Welcome to the world of the Grisha.
Kaz Brekker and his crew of deadly outcasts have just pulled off a heist so daring even they didn’t think they’d survive. But instead of divvying up a fat reward, they’re right back to fighting for their lives.
Double-crossed and badly weakened, the crew is low on resources, allies, and hope. As powerful forces from around the world descend on Ketterdam to root out the secrets of the dangerous drug known as jurda parem, old rivals and new enemies emerge to challenge Kaz’s cunning and test the team’s fragile loyalties.
A war will be waged on the city’s dark and twisting streets – a battle for revenge and redemption that will decide the fate of the Grisha world.
This book was even better than Six of Crows, and I didn’t know that was possible. Everything I loved about Six of Crows was in this book, as well, except it was multiplied many times over. Bardugo’s signature wit, charm, and ability to write engaging dialogue were all on full display here. The pacing of the book felt like it was amped up to the highest level throughout and kept pulling me on to read more until the explosive ending that left me a bit heartbroken.

▸ Extracted entries
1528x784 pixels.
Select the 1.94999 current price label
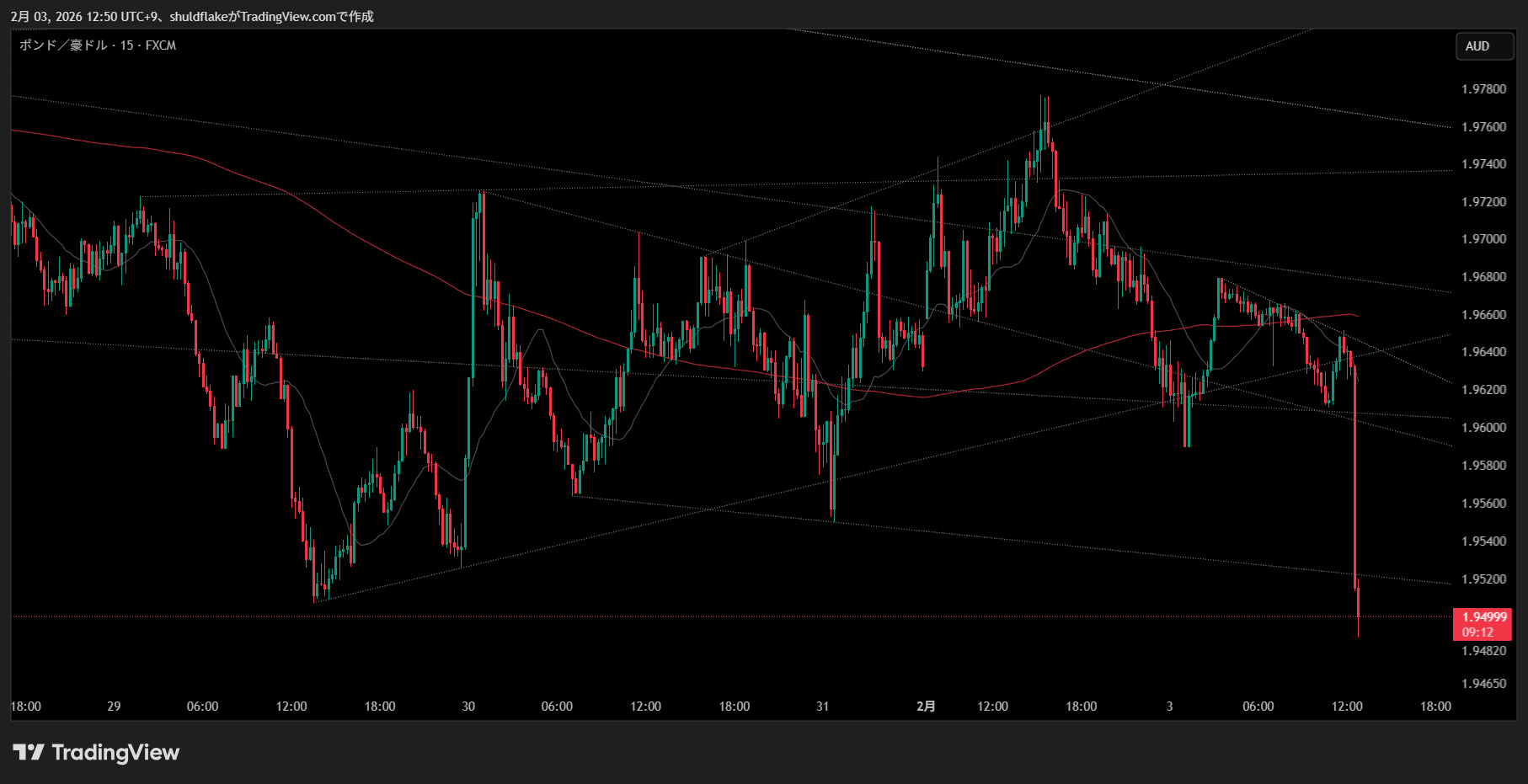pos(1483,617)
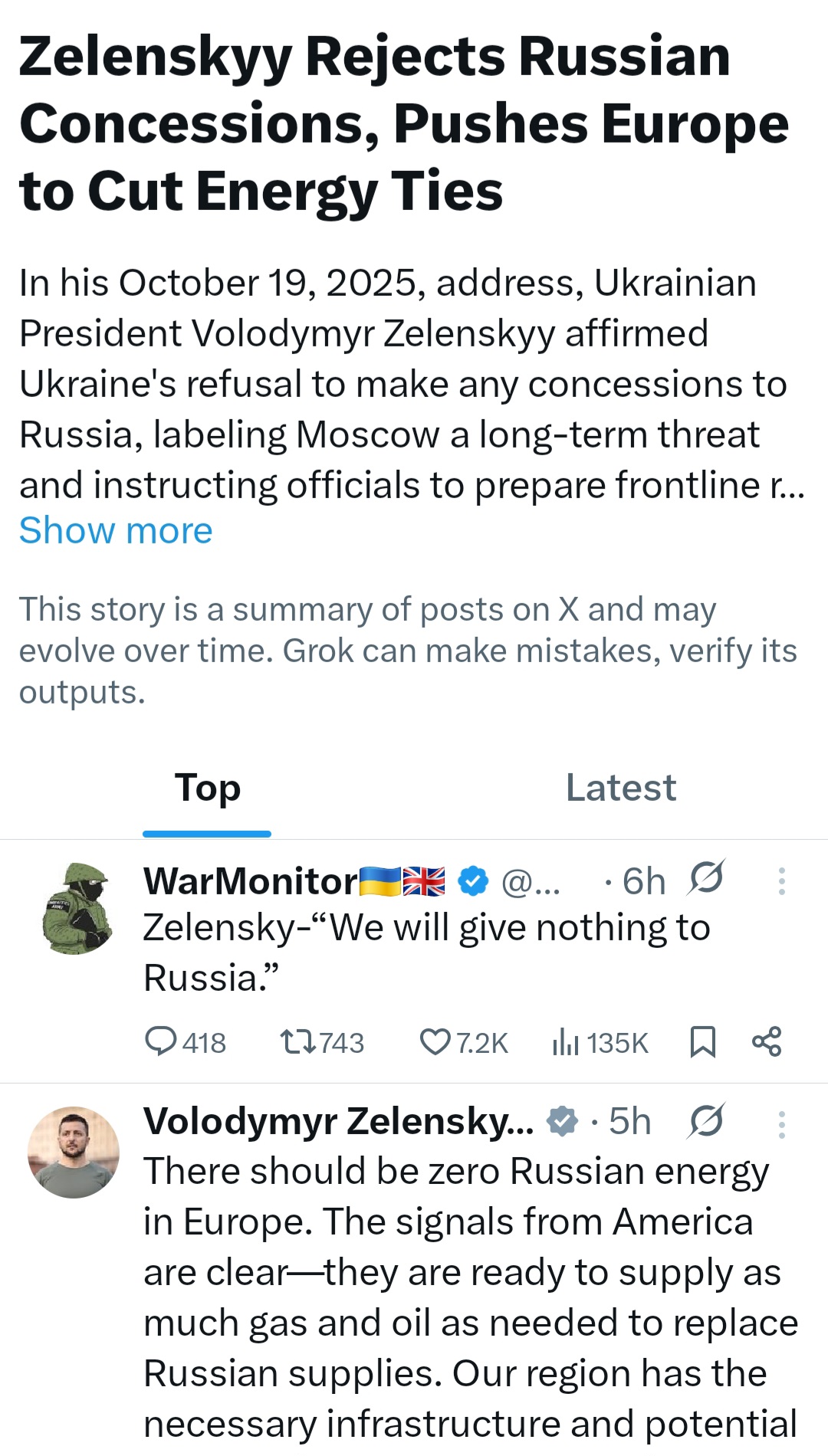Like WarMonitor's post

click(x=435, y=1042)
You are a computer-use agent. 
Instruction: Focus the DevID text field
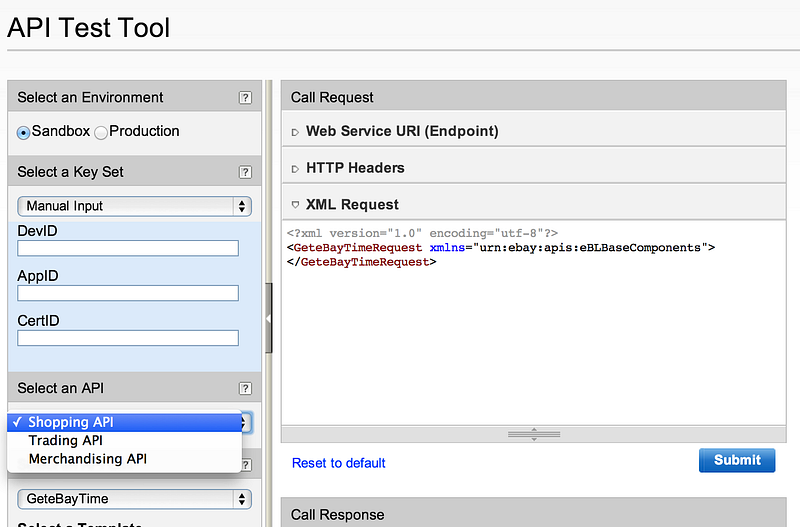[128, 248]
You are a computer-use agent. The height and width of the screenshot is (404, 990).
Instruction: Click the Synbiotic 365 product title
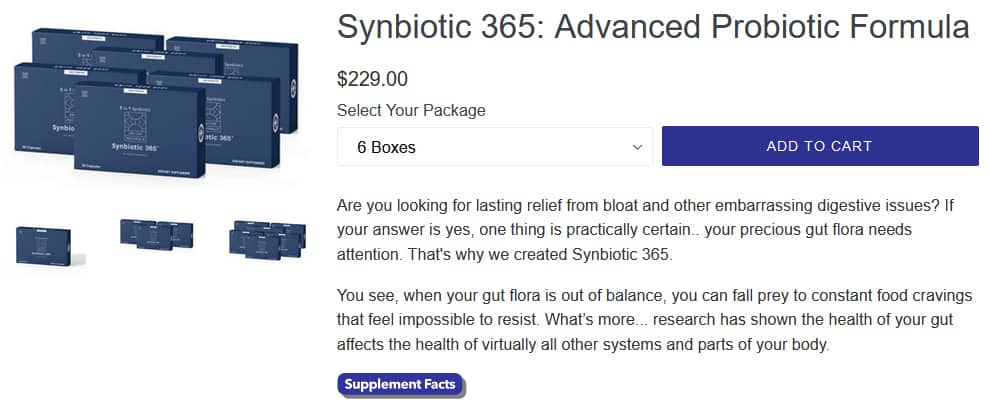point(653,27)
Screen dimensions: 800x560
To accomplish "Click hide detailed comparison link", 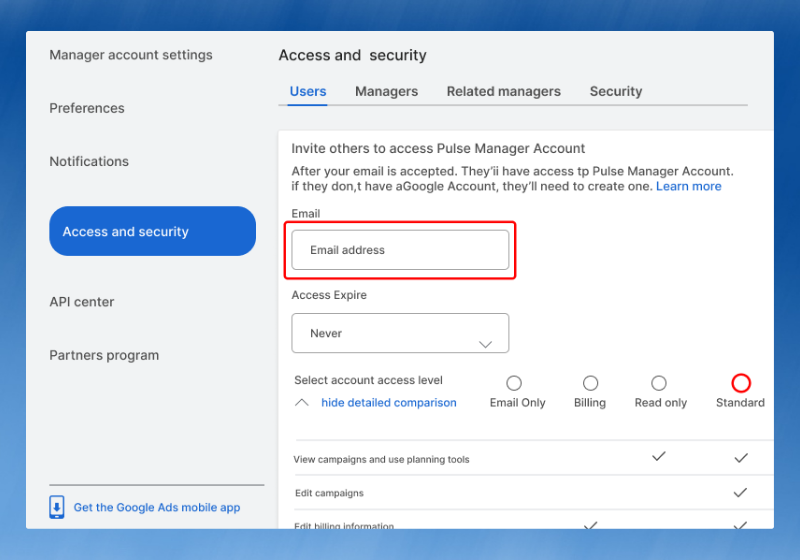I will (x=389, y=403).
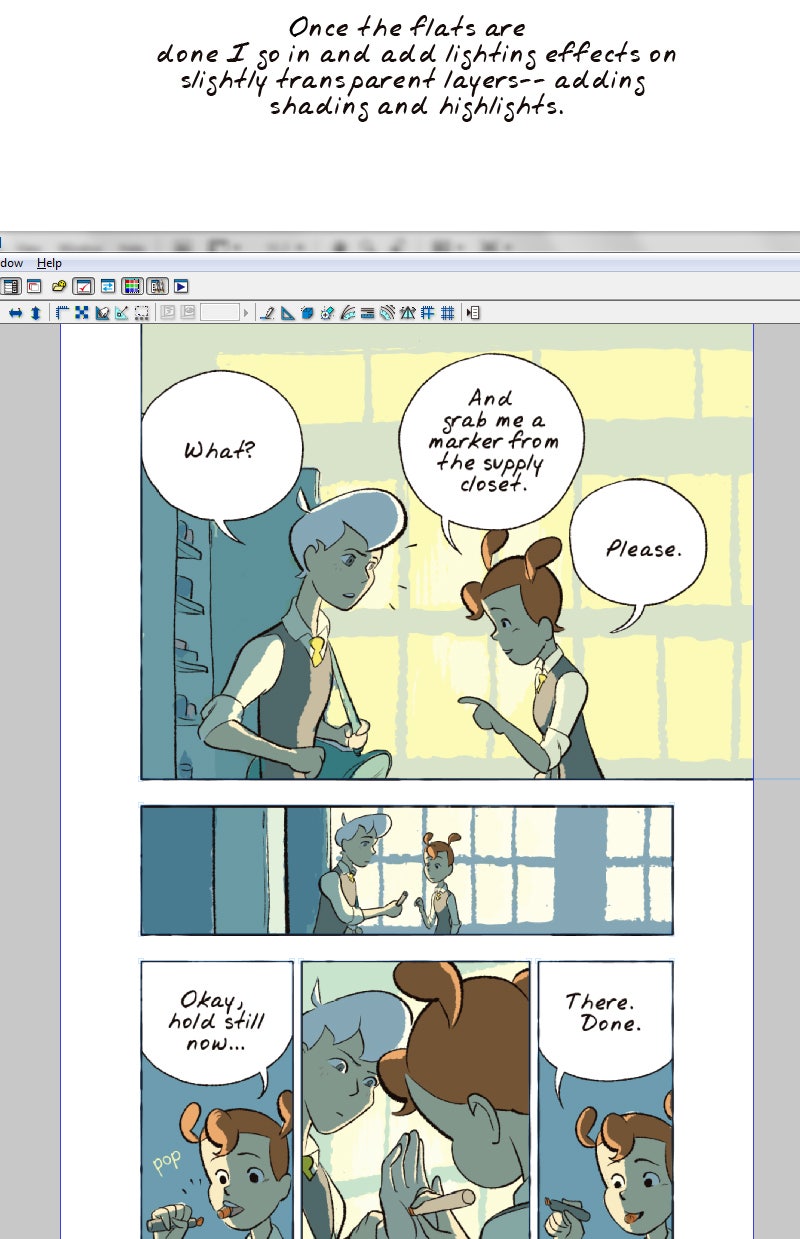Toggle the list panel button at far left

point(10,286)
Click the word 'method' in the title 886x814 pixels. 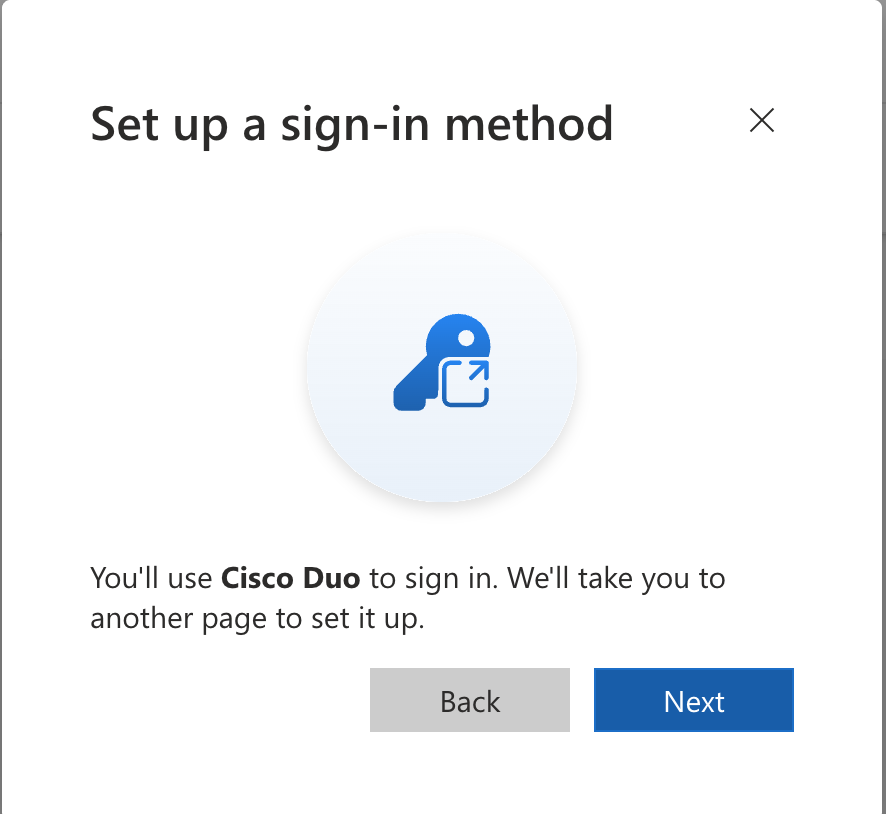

▸ Required work
a – Answer these questions from the book description:
(i) Who leads the crew of deadly outcasts?
(ii) What is the dangerous drug called?
(iii) Which book does the reviewer say this one was even better than?
b – Return the passage of the book description between "Kaz Brekker and" and "team’s fragile loyalties.", inclusive.

▸ Answers per task
a –
(i) Kaz Brekker
(ii) Jurda parem
(iii) Six of Crows

b –
Kaz Brekker and his crew of deadly outcasts have just pulled off a heist so daring even they didn’t think they’d survive. But instead of divvying up a fat reward, they’re right back to fighting for their lives.
Double-crossed and badly weakened, the crew is low on resources, allies, and hope. As powerful forces from around the world descend on Ketterdam to root out the secrets of the dangerous drug known as jurda parem, old rivals and new enemies emerge to challenge Kaz’s cunning and test the team’s fragile loyalties.